Recently we added an Nvidia Tesla P40 GPU to our Dell R740 machine which serves as a VMWare ESXi 6.5 host for several virtual machines and test lab for various purposes (e. g. this WordPress blog is running on a Ubuntu VM on this machine).
Our goal was to run Python with Keras/Tensorflow on the GPU in order to offer our students a state-of-the-art lab environment for machine learning, deep learning or data science projects. However, we experienced several challenges until it worked. If you’re in a comparable situation, you’ll maybe find something interesting in our findings.
VMWare vSphere / ESXi: Let the trouble begin
Having a running VMWare ESXi 6.5 host it seemed to be a nice idea to extend this machine with a costly GPU card because the GPU could be shared across several VMs and thus could be used by several users in separate VM environments.
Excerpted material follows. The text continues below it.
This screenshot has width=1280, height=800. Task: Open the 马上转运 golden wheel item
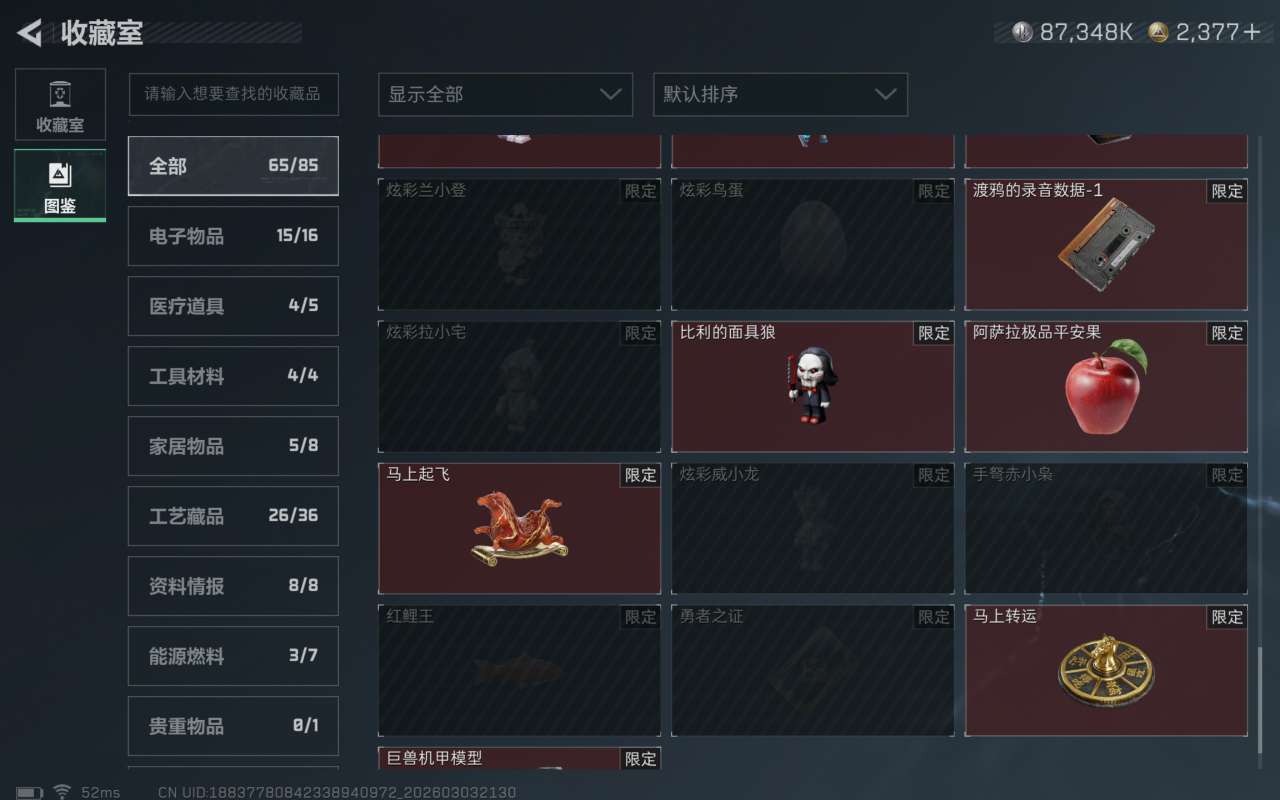click(x=1106, y=670)
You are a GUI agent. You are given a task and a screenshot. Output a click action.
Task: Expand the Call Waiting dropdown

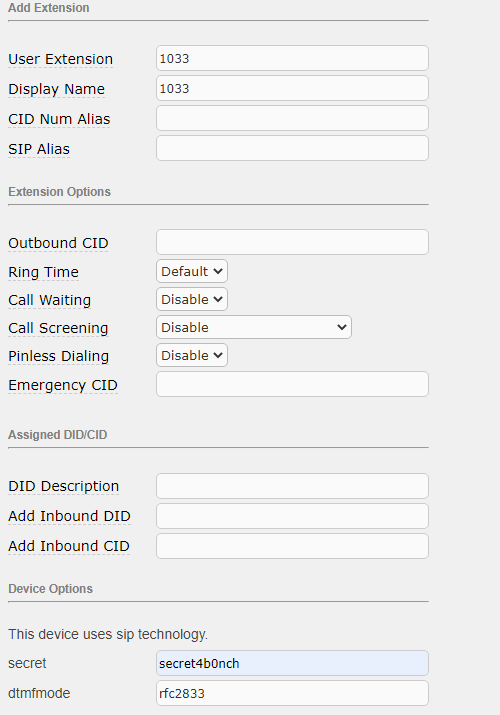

This idea in mind my first lesson learned is that there are basically two concepts to use a GPU in a VMWare host:
- vGPU: offers exactly the above possibilities (apparently)
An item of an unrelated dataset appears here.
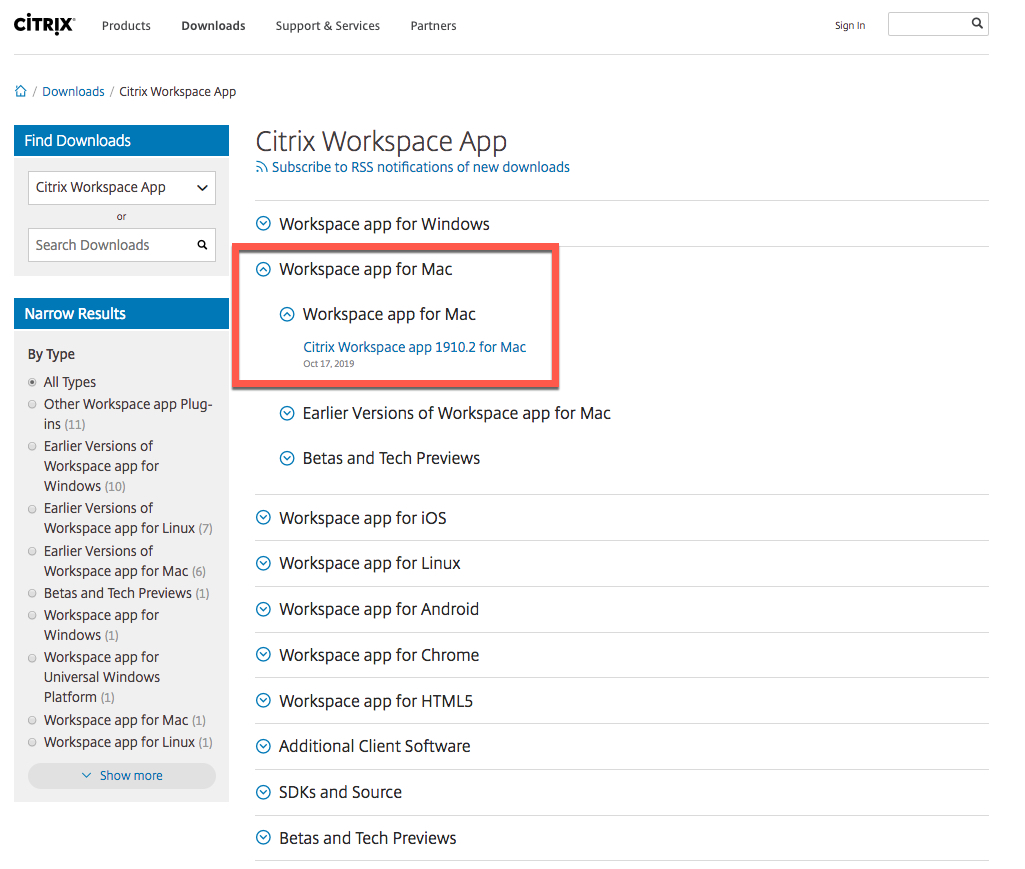The image size is (1025, 869).
Task: Click the RSS notifications icon
Action: pos(263,167)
- Pass-through: the GPU is passed more or less directly to just one VM that uses the GPU exclusively
The first concept (vGPU) seems to be quite a good idea, however, Nvidia charges some extra license fees for the VMWare add-ons necessary to use this. So far I haven’t further investigated the amount it would cost, maybe this will be an option in the future. In order to kickstart the GPU I thus chose the second deployment option and continued with the „pass-through“ mode. However, lots of documentation available on the net refers to the vGPU scenario and won’t help you in the pass-through mode.
Preparation of the Dell R740 VMWare host
While most of the configuration for virtualization is already configured in the default settings of your Dell machine, I stumbled across some additional settings that I had to change:
- I/OAT DMA Engine: enabled
- SR-IOV Global Enable: enabled
- Memory Mapped I/O above 4GB: enabled
- Memory Mapped I/O base: 12TB
I’m not sure about the importance of each of these settings, but it is what I finally got when it worked (see links at the bottom for further references). Afterwards, a reboot is presumably necessary in order to activate the new settings.
Preparing ESXi 6.5 for GPU pass-through
Next step is to prepare ESXi for GPU pass-through. Navigate in the vSphere Web Client to the host config area, choose the „Hardware“ and „PCI devices“. You can use the filter element to find the Nvidia GPU, e. g. by typing „nvi“ in there (see screenshot).
Make sure that „pass-through“ (column at the right) is „active“, otherwise select the entry and use the toggle-switch above the list in order to activate the pass-through mode for the GPU. Afterwards, a reboot is required.
A typical error message you may receive when one of the settings isn’t correct is
Failed to power on virtual machine […]. Module ‚DevicePowerOn‘ power on failed. Click here for more details.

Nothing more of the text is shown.